● ACTION ITEM
Please print out every line of the material, unchanged.

● INPUT FOR THIS TASK

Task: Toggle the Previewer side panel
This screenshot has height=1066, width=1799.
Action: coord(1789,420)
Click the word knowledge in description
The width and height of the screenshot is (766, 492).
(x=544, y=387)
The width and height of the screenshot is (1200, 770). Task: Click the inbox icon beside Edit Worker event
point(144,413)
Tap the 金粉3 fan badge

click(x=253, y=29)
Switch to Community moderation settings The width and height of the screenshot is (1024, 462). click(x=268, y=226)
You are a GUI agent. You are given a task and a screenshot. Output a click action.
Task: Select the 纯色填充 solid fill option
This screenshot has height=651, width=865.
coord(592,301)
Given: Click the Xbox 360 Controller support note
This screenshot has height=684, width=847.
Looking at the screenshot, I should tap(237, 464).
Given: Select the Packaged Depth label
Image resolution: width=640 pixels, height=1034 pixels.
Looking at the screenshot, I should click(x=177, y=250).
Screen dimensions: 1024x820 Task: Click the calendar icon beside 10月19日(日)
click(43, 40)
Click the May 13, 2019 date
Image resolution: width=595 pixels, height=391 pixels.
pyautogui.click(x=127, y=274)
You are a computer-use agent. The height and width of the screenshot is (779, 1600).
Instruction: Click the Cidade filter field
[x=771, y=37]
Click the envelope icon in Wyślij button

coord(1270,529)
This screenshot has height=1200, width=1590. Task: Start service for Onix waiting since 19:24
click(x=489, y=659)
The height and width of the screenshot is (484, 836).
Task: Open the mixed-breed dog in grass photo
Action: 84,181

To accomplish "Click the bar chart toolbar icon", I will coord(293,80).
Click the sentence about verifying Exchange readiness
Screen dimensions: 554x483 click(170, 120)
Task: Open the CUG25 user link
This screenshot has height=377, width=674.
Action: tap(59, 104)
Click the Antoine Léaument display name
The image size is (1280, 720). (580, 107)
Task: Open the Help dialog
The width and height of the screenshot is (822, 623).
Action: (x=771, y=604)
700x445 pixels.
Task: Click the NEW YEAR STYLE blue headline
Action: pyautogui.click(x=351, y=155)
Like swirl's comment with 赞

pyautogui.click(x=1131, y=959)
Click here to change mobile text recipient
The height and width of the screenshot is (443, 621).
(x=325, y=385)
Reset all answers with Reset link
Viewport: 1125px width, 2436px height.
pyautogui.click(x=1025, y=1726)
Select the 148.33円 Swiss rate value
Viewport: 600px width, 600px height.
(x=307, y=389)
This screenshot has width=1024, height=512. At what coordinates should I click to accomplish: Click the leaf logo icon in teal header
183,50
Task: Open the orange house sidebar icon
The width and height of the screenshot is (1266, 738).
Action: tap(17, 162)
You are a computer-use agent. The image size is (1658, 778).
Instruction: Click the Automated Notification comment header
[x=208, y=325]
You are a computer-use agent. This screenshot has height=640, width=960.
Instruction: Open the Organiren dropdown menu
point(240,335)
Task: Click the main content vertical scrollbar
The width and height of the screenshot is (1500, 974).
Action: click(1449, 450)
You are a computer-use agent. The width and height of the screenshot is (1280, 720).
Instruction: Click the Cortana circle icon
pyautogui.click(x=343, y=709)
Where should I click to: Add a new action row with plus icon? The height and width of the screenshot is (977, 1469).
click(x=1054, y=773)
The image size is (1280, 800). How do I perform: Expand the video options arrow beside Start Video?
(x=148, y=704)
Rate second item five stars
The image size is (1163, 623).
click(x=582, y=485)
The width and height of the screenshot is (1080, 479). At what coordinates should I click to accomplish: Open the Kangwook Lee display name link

● FINISHED EXERCISE
Task: Toggle the Previewer side panel
This screenshot has height=1066, width=1799.
Action: coord(1789,420)
Click the word knowledge in description
The width and height of the screenshot is (766, 492).
(x=544, y=387)
The width and height of the screenshot is (1200, 770). Task: Click the inbox icon beside Edit Worker event
point(144,413)
Tap the 金粉3 fan badge

click(x=253, y=29)
Switch to Community moderation settings The width and height of the screenshot is (1024, 462). click(x=268, y=226)
You are a GUI agent. You are given a task and a screenshot. Output a click action.
Task: Select the 纯色填充 solid fill option
This screenshot has height=651, width=865.
coord(592,301)
Given: Click the Xbox 360 Controller support note
This screenshot has height=684, width=847.
Looking at the screenshot, I should tap(237, 464).
Given: Select the Packaged Depth label
Image resolution: width=640 pixels, height=1034 pixels.
Looking at the screenshot, I should click(x=177, y=250).
Screen dimensions: 1024x820 Task: Click the calendar icon beside 10月19日(日)
click(43, 40)
Click the May 13, 2019 date
Image resolution: width=595 pixels, height=391 pixels.
pyautogui.click(x=127, y=274)
You are a computer-use agent. The height and width of the screenshot is (779, 1600).
Instruction: Click the Cidade filter field
[x=771, y=37]
Click the envelope icon in Wyślij button

coord(1270,529)
This screenshot has height=1200, width=1590. Task: Start service for Onix waiting since 19:24
click(x=489, y=659)
The height and width of the screenshot is (484, 836).
Task: Open the mixed-breed dog in grass photo
Action: 84,181

To accomplish "Click the bar chart toolbar icon", I will coord(293,80).
Click the sentence about verifying Exchange readiness
Screen dimensions: 554x483 click(170, 120)
Task: Open the CUG25 user link
This screenshot has height=377, width=674.
Action: tap(59, 104)
Click the Antoine Léaument display name
The image size is (1280, 720). (580, 107)
Task: Open the Help dialog
The width and height of the screenshot is (822, 623).
Action: (x=771, y=604)
700x445 pixels.
Task: Click the NEW YEAR STYLE blue headline
Action: pyautogui.click(x=351, y=155)
Like swirl's comment with 赞

pyautogui.click(x=1131, y=959)
Click here to change mobile text recipient
The height and width of the screenshot is (443, 621).
(x=325, y=385)
Reset all answers with Reset link
Viewport: 1125px width, 2436px height.
pyautogui.click(x=1025, y=1726)
Select the 148.33円 Swiss rate value
Viewport: 600px width, 600px height.
(x=307, y=389)
This screenshot has width=1024, height=512. At what coordinates should I click to accomplish: Click the leaf logo icon in teal header
183,50
Task: Open the orange house sidebar icon
The width and height of the screenshot is (1266, 738).
Action: tap(17, 162)
You are a computer-use agent. The image size is (1658, 778).
Instruction: Click the Automated Notification comment header
[x=208, y=325]
You are a computer-use agent. This screenshot has height=640, width=960.
Instruction: Open the Organiren dropdown menu
point(240,335)
Task: Click the main content vertical scrollbar
The width and height of the screenshot is (1500, 974).
Action: click(1449, 450)
You are a computer-use agent. The width and height of the screenshot is (1280, 720).
Instruction: Click the Cortana circle icon
pyautogui.click(x=343, y=709)
Where should I click to: Add a new action row with plus icon? The height and width of the screenshot is (977, 1469).
click(x=1054, y=773)
The image size is (1280, 800). How do I perform: Expand the video options arrow beside Start Video?
(x=148, y=704)
Rate second item five stars
The image size is (1163, 623).
click(x=582, y=485)
The width and height of the screenshot is (1080, 479). At what coordinates should I click to accomplish: Open the Kangwook Lee display name link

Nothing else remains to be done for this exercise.